Mamy w domu strażaka! Mamy też szeryfa, kicię, kucharza, malarza i inne osoby, ale strażak jest dominujący i od rana gasi pożary. I ma wóz strażacki, oczywiście wąż, butlę z tlenem, kask z szybą. sikawkę i cały strażacki sprzęt. Nawet jeśli tego nie widzicie, to uwierzcie, on to ma!
Do zbudowania wozu strażackiego potrzebujesz:
- karoserii (poduszek)
- węża strażackiego (rura od odkurzacza, taśmy bokserskie, kawałek sznurka, cokolwiek, co się dziecku kojarzy)
- gaśnicy (tuba od papieru toaletowego)
- toporka (łyżka durszlakowa)
- hydrantu (zazwyczaj jakaś rysa na ścianie)
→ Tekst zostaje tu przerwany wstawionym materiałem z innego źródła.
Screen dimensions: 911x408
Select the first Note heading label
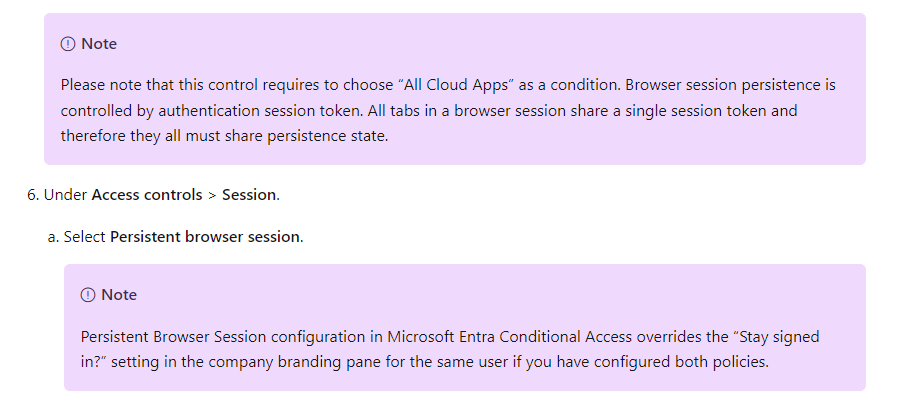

- kasku ( może być czapka, kask rowerowy, pudełko założone na głowę, no cokolwiek)
- butli z tlenem (zamiennie poduszka samolotowa lub pusta plastikowa butelka pod bluzką na plecach)
- alarmu (zazwyczaj wydawany przez dziecko)
- kierownicy (pokrywka ale częściej wyobrażona)
- kół (zawsze wyobrażone)
Uwaga, strażacy się spieszą do pożaru. Bo płomienie buchają.
Sikawka w akcji. Trzeba gasić, wszystko gasić.
A od czasu do czasu można ściągnąć kicię z dachu (parapetu).
Ogniowe pozdrowienia.
P.S. i tak dzień w dzień już dwa bite miesiące.